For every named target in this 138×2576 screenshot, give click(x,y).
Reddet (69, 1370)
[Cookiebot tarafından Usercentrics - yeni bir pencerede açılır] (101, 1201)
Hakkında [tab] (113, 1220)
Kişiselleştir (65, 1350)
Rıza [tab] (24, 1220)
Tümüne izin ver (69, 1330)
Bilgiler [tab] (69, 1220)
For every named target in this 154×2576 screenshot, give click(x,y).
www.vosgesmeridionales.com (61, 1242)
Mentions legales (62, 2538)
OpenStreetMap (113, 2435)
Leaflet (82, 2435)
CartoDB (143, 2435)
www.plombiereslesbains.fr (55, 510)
==
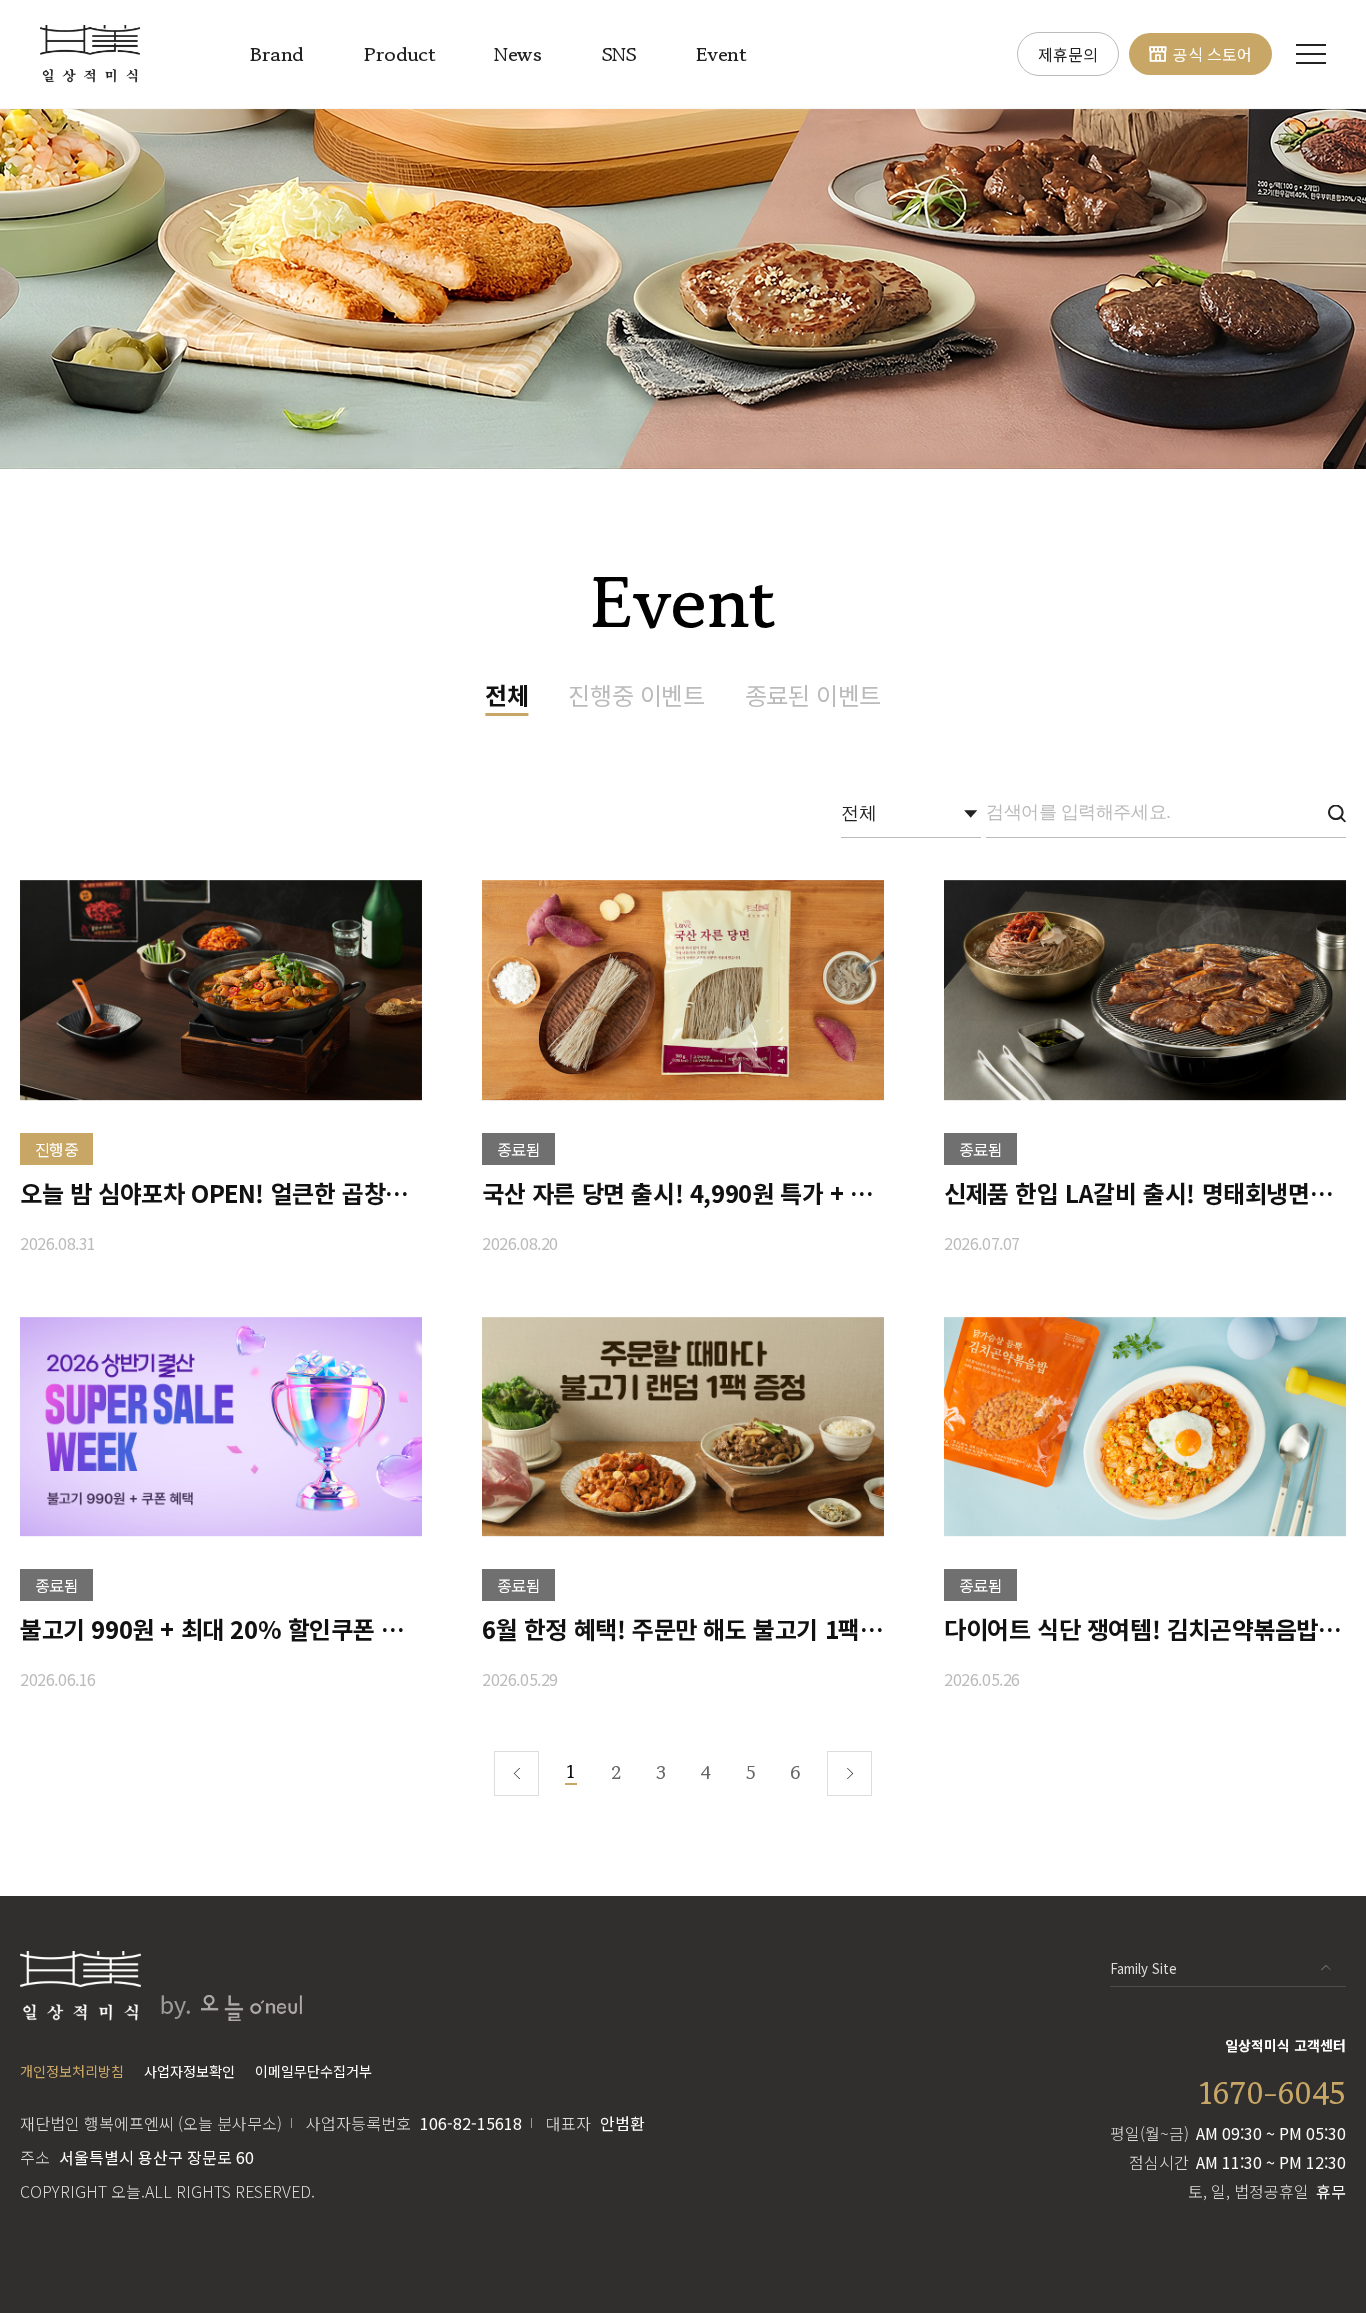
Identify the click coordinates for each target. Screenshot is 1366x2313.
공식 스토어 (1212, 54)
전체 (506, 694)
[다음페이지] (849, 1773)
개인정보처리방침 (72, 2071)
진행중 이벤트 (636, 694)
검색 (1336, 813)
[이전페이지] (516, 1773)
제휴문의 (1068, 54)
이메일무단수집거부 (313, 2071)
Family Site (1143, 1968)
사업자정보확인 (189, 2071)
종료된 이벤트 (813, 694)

## TASK PROMPT
Scan the records above for the lines holding "Tümüne izin ver (69, 1330)" and "www.plombiereslesbains.fr (55, 510)". Transcribe those two and every line between them word for word, and no others.

## WRITTEN SOLUTION
Tümüne izin ver (69, 1330)
Bilgiler [tab] (69, 1220)
For every named target in this 154×2576 screenshot, give click(x,y).
www.vosgesmeridionales.com (61, 1242)
Mentions legales (62, 2538)
OpenStreetMap (113, 2435)
Leaflet (82, 2435)
CartoDB (143, 2435)
www.plombiereslesbains.fr (55, 510)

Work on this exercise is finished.